## START
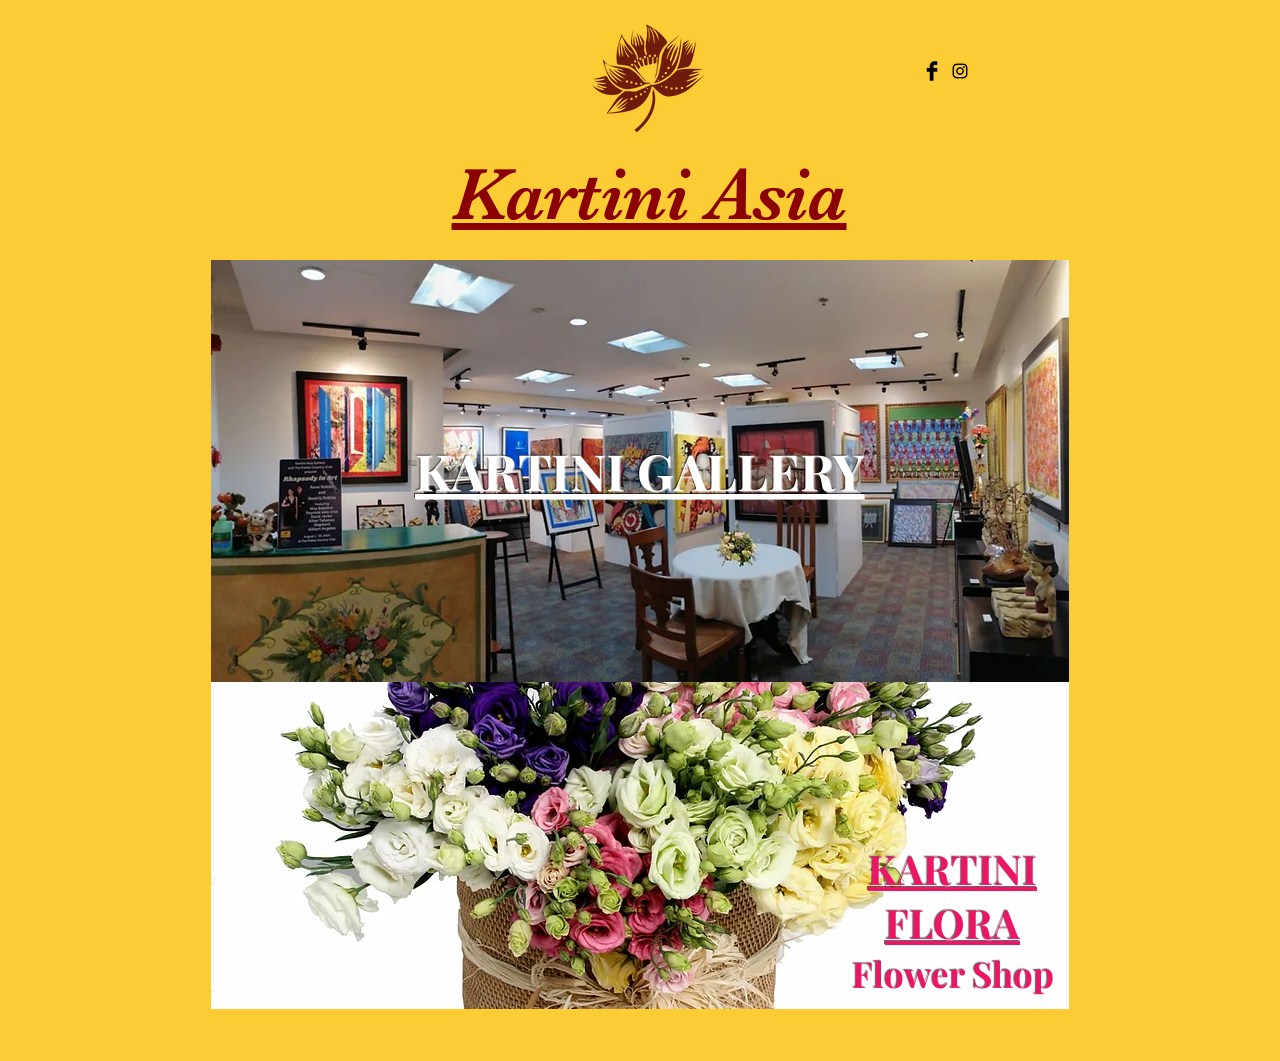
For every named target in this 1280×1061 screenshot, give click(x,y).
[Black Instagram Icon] (960, 71)
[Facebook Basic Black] (932, 71)
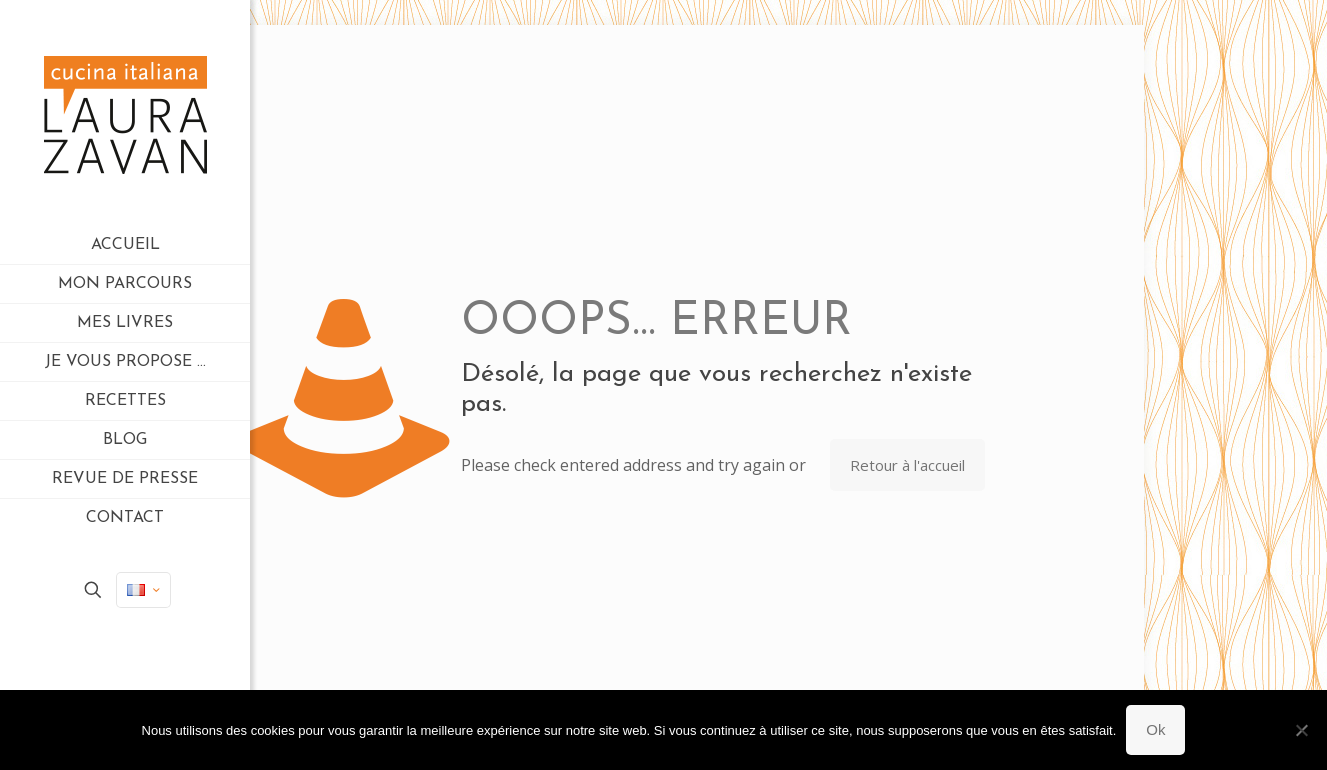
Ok (1155, 729)
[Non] (1302, 730)
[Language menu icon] (143, 590)
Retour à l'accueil (907, 465)
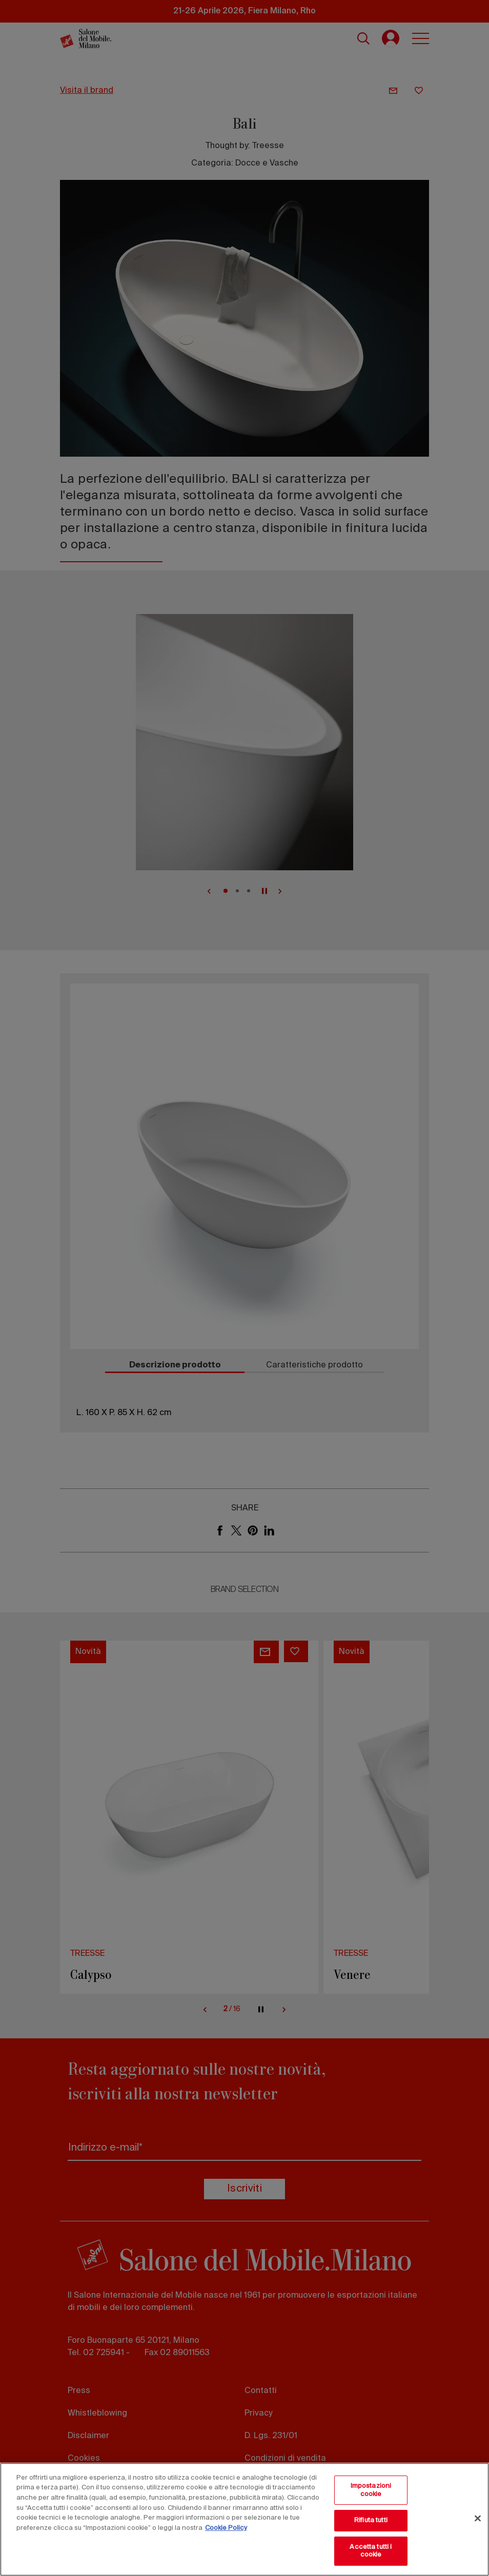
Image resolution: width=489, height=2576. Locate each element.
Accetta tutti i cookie (371, 2551)
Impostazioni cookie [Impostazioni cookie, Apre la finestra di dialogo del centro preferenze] (371, 2490)
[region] (244, 2519)
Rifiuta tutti (371, 2520)
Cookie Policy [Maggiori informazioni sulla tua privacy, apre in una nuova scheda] (226, 2528)
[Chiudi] (477, 2518)
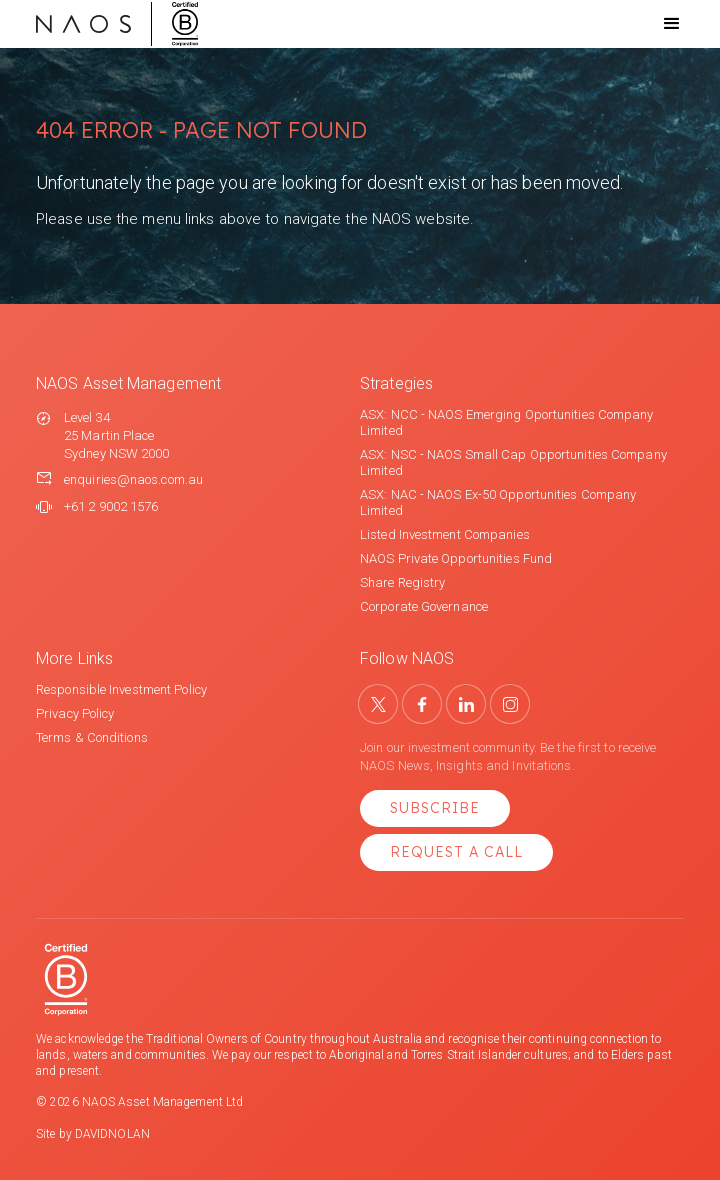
## END
## WHAT NEEDS TO BE DONE
Please edit the entries above so that each "Black" becomes "White", keeping everything else the same. Omit the pictures from your answer.

## RESPONSE TO THIS TASK
For every named target in this 1280×1061 screenshot, give click(x,y).
[White Instagram Icon] (960, 71)
[Facebook Basic White] (932, 71)
Ok (1155, 729)
[Non] (1302, 730)
[Language menu icon] (143, 590)
Retour à l'accueil (907, 465)
Image resolution: width=489, height=2576. Locate each element.
Accetta tutti i cookie (371, 2551)
Impostazioni cookie [Impostazioni cookie, Apre la finestra di dialogo del centro preferenze] (371, 2490)
[region] (244, 2519)
Rifiuta tutti (371, 2520)
Cookie Policy [Maggiori informazioni sulla tua privacy, apre in una nuova scheda] (226, 2528)
[Chiudi] (477, 2518)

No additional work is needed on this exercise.